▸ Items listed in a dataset
_ _ _

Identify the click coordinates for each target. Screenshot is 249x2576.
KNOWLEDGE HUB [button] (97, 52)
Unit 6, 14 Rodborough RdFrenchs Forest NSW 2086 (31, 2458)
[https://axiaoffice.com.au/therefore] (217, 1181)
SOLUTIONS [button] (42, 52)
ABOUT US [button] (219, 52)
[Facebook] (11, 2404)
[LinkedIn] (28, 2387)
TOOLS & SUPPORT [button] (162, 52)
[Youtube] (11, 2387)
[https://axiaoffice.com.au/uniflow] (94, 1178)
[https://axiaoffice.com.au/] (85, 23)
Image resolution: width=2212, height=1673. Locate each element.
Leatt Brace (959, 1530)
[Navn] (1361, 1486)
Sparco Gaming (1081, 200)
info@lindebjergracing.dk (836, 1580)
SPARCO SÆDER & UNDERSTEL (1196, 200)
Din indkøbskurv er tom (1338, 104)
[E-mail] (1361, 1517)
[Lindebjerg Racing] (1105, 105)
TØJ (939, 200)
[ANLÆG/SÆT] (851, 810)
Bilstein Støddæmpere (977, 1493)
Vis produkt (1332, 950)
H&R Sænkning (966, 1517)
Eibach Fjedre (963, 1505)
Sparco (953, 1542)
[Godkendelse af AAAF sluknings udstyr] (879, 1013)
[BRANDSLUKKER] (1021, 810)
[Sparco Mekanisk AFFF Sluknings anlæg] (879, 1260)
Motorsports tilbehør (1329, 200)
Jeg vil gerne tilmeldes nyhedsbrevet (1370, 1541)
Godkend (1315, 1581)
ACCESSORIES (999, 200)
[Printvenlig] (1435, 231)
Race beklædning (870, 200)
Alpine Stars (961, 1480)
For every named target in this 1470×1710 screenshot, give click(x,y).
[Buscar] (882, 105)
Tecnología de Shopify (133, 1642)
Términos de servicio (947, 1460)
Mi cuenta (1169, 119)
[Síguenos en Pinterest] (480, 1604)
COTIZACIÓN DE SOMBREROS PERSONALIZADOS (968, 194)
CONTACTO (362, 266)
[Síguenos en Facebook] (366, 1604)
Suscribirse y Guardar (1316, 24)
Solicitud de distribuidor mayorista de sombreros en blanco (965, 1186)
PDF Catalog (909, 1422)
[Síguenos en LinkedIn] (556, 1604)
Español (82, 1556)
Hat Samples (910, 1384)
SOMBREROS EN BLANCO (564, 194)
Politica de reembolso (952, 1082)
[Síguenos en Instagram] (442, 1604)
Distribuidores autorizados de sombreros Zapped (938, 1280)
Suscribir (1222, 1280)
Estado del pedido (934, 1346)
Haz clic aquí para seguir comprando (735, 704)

_ _ _

▸ WORK INSTRUCTIONS
Reproduce the entries exactly. Every word has to stay the same.

▸ RESPONSE TO THE TASK
Identify the click coordinates for each target. Screenshot is 249x2576.
KNOWLEDGE HUB [button] (97, 52)
Unit 6, 14 Rodborough RdFrenchs Forest NSW 2086 (31, 2458)
[https://axiaoffice.com.au/therefore] (217, 1181)
SOLUTIONS [button] (42, 52)
ABOUT US [button] (219, 52)
[Facebook] (11, 2404)
[LinkedIn] (28, 2387)
TOOLS & SUPPORT [button] (162, 52)
[Youtube] (11, 2387)
[https://axiaoffice.com.au/uniflow] (94, 1178)
[https://axiaoffice.com.au/] (85, 23)
Image resolution: width=2212, height=1673. Locate each element.
Leatt Brace (959, 1530)
[Navn] (1361, 1486)
Sparco Gaming (1081, 200)
info@lindebjergracing.dk (836, 1580)
SPARCO SÆDER & UNDERSTEL (1196, 200)
Din indkøbskurv er tom (1338, 104)
[E-mail] (1361, 1517)
[Lindebjerg Racing] (1105, 105)
TØJ (939, 200)
[ANLÆG/SÆT] (851, 810)
Bilstein Støddæmpere (977, 1493)
Vis produkt (1332, 950)
H&R Sænkning (966, 1517)
Eibach Fjedre (963, 1505)
Sparco (953, 1542)
[Godkendelse af AAAF sluknings udstyr] (879, 1013)
[BRANDSLUKKER] (1021, 810)
[Sparco Mekanisk AFFF Sluknings anlæg] (879, 1260)
Motorsports tilbehør (1329, 200)
Jeg vil gerne tilmeldes nyhedsbrevet (1370, 1541)
Godkend (1315, 1581)
ACCESSORIES (999, 200)
[Printvenlig] (1435, 231)
Race beklædning (870, 200)
Alpine Stars (961, 1480)
For every named target in this 1470×1710 screenshot, give click(x,y).
[Buscar] (882, 105)
Tecnología de Shopify (133, 1642)
Términos de servicio (947, 1460)
Mi cuenta (1169, 119)
[Síguenos en Pinterest] (480, 1604)
COTIZACIÓN DE SOMBREROS PERSONALIZADOS (968, 194)
CONTACTO (362, 266)
[Síguenos en Facebook] (366, 1604)
Suscribirse y Guardar (1316, 24)
Solicitud de distribuidor mayorista de sombreros en blanco (965, 1186)
PDF Catalog (909, 1422)
[Síguenos en LinkedIn] (556, 1604)
Español (82, 1556)
Hat Samples (910, 1384)
SOMBREROS EN BLANCO (564, 194)
Politica de reembolso (952, 1082)
[Síguenos en Instagram] (442, 1604)
Distribuidores autorizados de sombreros Zapped (938, 1280)
Suscribir (1222, 1280)
Estado del pedido (934, 1346)
Haz clic aquí para seguir comprando (735, 704)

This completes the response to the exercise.